As a writer, its sometimes hard to remember that there are two sides to the creation of written art. The first, obviously, is the act of producing the art (writing), but the other is equally–if not more–vital than that: the consumption of that art–also known as reading! All writers are readers. If we weren’t, we would have no idea the pleasure it is to immerse oneself in the written word, and the labor of writing would seem all too daunting and far too unrewarding to undertake. Because we know the thrill of losing ourselves between pages at two A.M., it is a labor of love. I must admit, however, that while I am indeed a reader, I have a crippling fear of being a reader AND a writer at the same time.
It’s been about a year since I read my last full book, which just happens to be Stephen King’s Bazaar of Bad Dreams. As I’ve mentioned in some blog post somewhere in forgotten memory, I’m sure I’ve pointed out some of the soundest advice I’ve ever read, which came from this book. To paraphrase King, it’s entirely okay to read and write at the same time. In fact, it’s beneficial; who better to learn the mastery of words from than the masters of words themselves? You’d think that this advice (and coming from Stephen King, no less) would be enough to convince me that I should put a dent in the ever-growing stack of novels I need to read despite working on a novel myself.
The fear I face may be common for young authors–I’m not sure, as I don’t know any personally. It’s the fear that my ideas are not my own. That someone has done “it” (whatever that may be at the time) before, and done it better at that. The fear that someone may someday, as I’m scrolling through miles of uninteresting drivel one night, point out to me on some account or another that my writing is “a lot like ____’s.” That notion is terrifying to me! Imagine, not being skilled enough to communicate your passion, so much so that you must copy the work of another. The fear has driven me from novels like a coward fleeing the darkness.
It haunts me.
I miss reading books. I miss the enjoyment of living a story that’s not my own. It’s such a relief, really, to take pleasure in a story whose ending is not my responsibility. In fact, the hollowness I feel in my brain and my heart, the hollowness that can only be filled by a good story, has finally driven me past the fear of imitation in my writing. I’m sure it also has something to do with my confidence as a writer as well; if enough people say good things about your creation, you eventually start to believe it.

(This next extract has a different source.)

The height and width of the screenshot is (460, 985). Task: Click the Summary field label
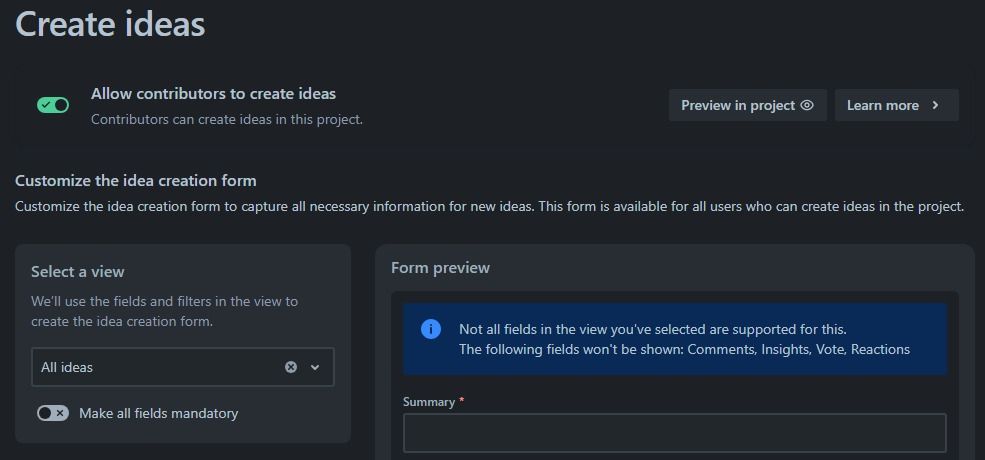coord(429,402)
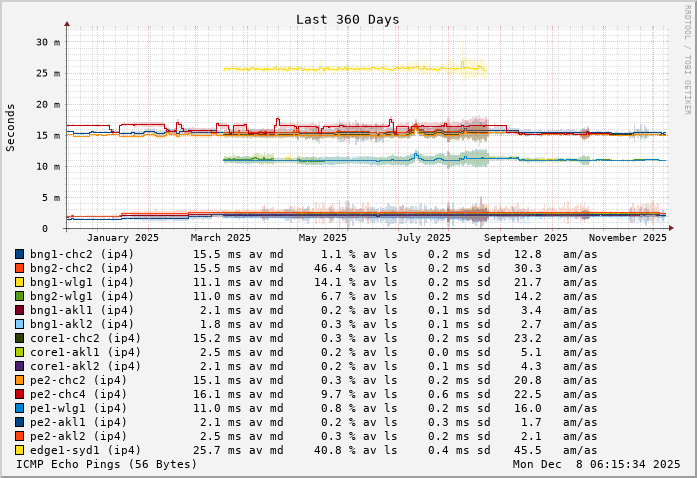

I’m happy to report that I’ve finally reached a place where I’m happy enough and content enough with my own style that I can return to reading without absorbing so much of other writers that I’ll feel as if I’ve lost myself.
Naturally, I’ll be chronicling my journey through the embarrassingly overflowing section of novels I’ve meant to have read by now, which, hopefully, will thrill the readers among you. First up is Vonnegut; everyone reads Vonnegut in their twenties, right? I’ve begun Slaughterhouse Five–even reading the preface has been so refreshing that I feel as if I’m a dying man at an oasis. Furthermore, as a writer, reading about writing from another writer
(say that five times fast, huh?) speaks to me on levels far beyond what I’ve expected, and I’m in love once again!
To wrap up, part of what’s led me back to the joy of reading has been hearing from you. The everyday readers who go out of your way to tell me what you thought of The Color of Darkness, for better or for worse. I want to thank you, dear readers, for convincing me to just, well… get over myself. I’m forever in your debt for those kind words!